Probably the biggest adjustment was saying goodbye to my night-owl
tendencies to ensure adequate sleep.
Over time, I got stronger and in more shape, and the soreness and
fatigue went away. To ensure that my body was still being challenged, my
trainer would increase the amount of weights and resistance, increase
the number of repetitions, and decrease the amount of rest time between
each set.
An exciting highlight during the challenge was experiencing the first
tangible results of my hard work. Before the challenge, my pants size
was 52 x 30. Around week six, my body had changed so much that I could
fit into a 44 x 32 pair of pants. It was mind boggling to people when I
stood next to my old pair of pants. I also noticed improvements in how I
felt, my energy levels, and my ability to think more clearly. Because I
was seeing results, there was a natural temptation to slack off during
workouts, but I kept my focus on doing the things that produced those
results. Even though we were permitted one cheat day per week where we
could eat anything that we wanted, I was so focused on achieving results
that I didn’t feel the need to cheat when my cheat day came.

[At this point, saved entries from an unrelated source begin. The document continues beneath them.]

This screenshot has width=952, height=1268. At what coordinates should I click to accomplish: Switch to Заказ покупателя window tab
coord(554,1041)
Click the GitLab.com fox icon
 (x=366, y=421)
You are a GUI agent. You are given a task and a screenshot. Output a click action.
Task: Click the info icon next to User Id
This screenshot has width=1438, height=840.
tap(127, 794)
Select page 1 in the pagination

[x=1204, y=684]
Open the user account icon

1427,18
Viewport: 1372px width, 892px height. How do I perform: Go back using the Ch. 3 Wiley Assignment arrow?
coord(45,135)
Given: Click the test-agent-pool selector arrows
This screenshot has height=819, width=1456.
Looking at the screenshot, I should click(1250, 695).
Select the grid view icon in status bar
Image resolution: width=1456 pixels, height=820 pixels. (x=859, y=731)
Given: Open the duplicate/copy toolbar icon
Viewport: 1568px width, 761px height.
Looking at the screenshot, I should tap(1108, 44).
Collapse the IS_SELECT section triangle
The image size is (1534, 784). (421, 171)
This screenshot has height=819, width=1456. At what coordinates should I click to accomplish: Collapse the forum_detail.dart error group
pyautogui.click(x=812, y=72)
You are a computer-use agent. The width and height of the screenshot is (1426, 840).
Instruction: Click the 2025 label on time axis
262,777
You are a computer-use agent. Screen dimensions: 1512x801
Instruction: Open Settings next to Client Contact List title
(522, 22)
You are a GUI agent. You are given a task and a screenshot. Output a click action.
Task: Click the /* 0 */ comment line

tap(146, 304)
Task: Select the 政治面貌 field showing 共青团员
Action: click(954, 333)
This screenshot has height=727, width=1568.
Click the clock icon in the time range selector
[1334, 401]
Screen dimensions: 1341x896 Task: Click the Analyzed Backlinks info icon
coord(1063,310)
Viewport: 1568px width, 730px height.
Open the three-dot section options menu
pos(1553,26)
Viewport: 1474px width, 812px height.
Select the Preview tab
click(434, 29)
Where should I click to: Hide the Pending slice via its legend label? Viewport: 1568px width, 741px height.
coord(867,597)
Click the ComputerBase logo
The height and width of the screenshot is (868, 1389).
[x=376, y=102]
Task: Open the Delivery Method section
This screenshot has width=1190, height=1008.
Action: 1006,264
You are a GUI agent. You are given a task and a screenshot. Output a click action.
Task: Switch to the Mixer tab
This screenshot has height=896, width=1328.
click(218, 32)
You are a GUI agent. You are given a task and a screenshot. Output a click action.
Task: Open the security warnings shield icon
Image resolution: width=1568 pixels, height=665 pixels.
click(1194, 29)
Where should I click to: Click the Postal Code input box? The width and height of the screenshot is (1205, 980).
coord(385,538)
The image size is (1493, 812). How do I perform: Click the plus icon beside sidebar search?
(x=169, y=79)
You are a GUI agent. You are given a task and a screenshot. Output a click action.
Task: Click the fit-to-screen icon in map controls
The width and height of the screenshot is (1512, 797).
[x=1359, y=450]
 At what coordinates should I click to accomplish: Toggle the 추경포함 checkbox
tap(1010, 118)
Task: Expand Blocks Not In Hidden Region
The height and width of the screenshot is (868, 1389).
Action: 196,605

At some point during the final three weeks of the challenge, I
noticed that my source of motivation had changed. In the beginning, my
main motivation to get healthier and more fit was because my family
members wanted me to. Now, my primary driving force to get healthier and
more fit was because it was important to me. I started going to the gym
during my free time to do extra workouts. I started pushing myself
harder during scheduled training sessions. When I weighed in on my final
workout day, my unofficial numbers indicated that I had lost a total of
35 pounds, and my body-fat percentage had decreased by 8.2 percent.
This experience has been a tremendous blessing in so many ways. Not
only have I improved my health and fitness, but I have also made new
friends. In addition, I’ve learned how to incorporate health and fitness
into a busy lifestyle. I am now a more conscious and educated consumer
who can make better food choices. So, if I go out to eat, I now know
which food items would be better to eat. And, I’ve learned that comfort
foods (like desserts) in moderation are fine as long as they don’t
become a consistent part of my daily food intake. As I heard one of the
MaretHouse trainers say, “You eat to live. You don’t live to eat!”
On Saturday, May 8, 2010, the winner of the 2010 MaretHouse Fitness
Challenge Contest will be announced at our graduation ceremony.
Regardless of Saturday’s results, I already feel like a winner. I
sincerely hope that my story can encourage others to take an important
step in improving their quality of life. Trust me…it’s worth it.